**Brief**
Where a line of the records contains the word "chart", show that line.
>>
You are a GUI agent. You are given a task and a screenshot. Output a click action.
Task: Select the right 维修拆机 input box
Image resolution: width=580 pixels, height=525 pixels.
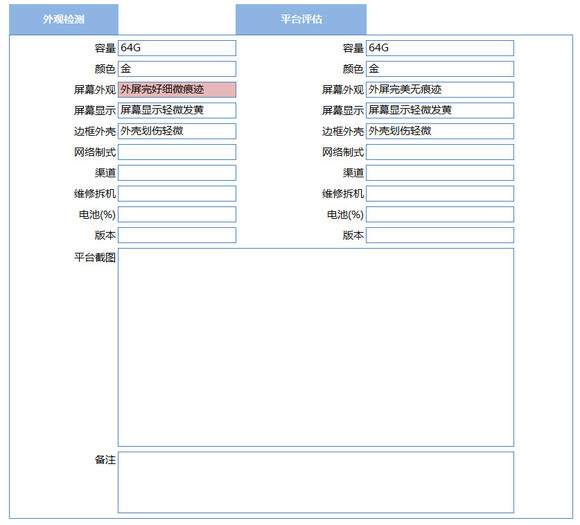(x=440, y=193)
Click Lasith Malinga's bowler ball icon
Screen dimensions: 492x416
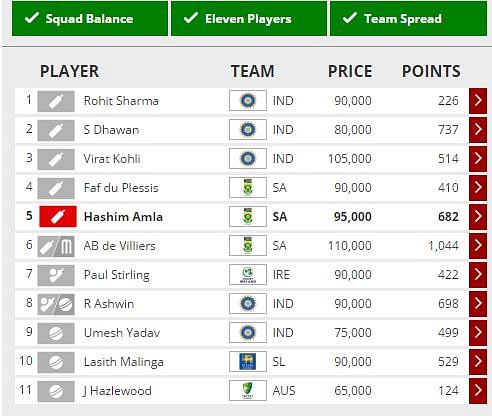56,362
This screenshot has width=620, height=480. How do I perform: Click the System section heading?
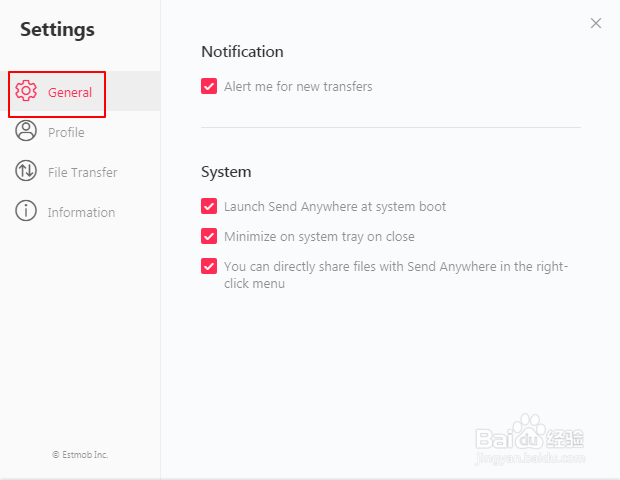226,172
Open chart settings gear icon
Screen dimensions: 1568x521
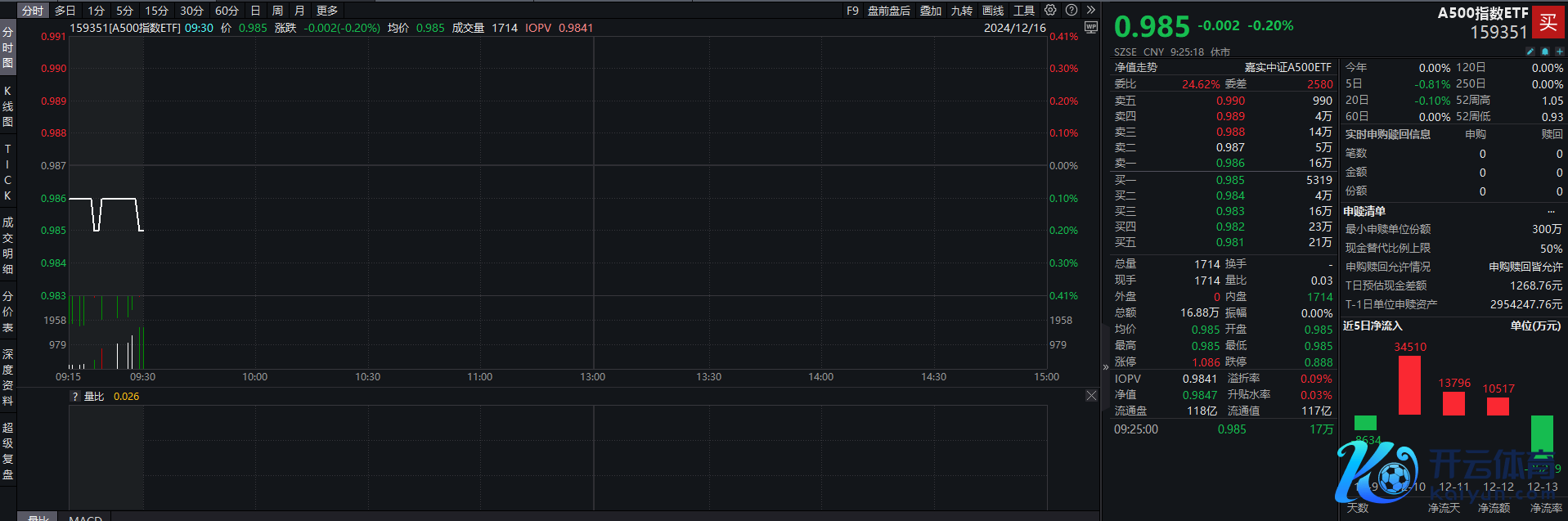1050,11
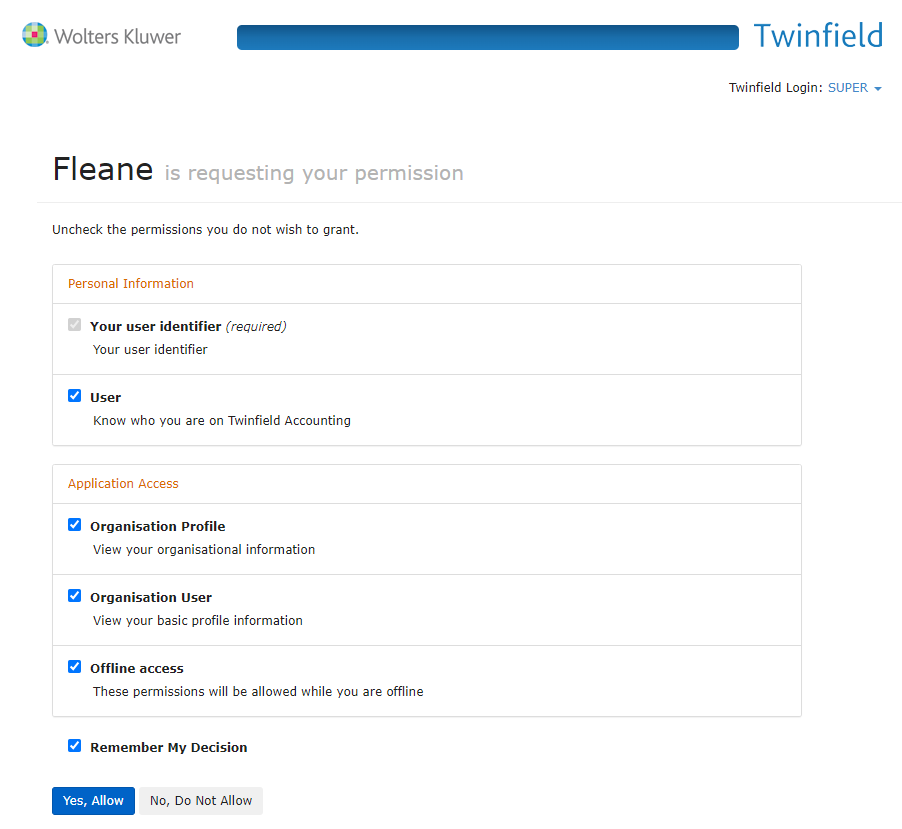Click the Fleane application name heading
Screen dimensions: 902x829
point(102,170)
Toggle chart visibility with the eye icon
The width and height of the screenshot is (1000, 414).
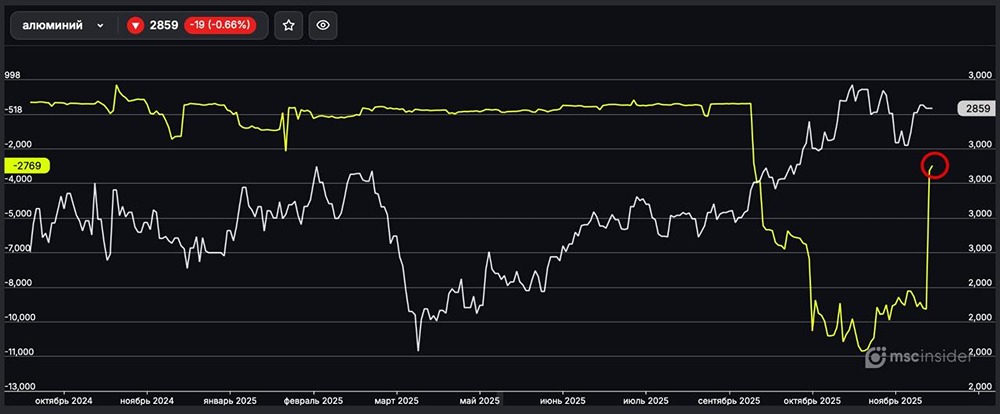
<<
**The answer**
Open chart settings gear icon
Toggle chart visibility with the eye icon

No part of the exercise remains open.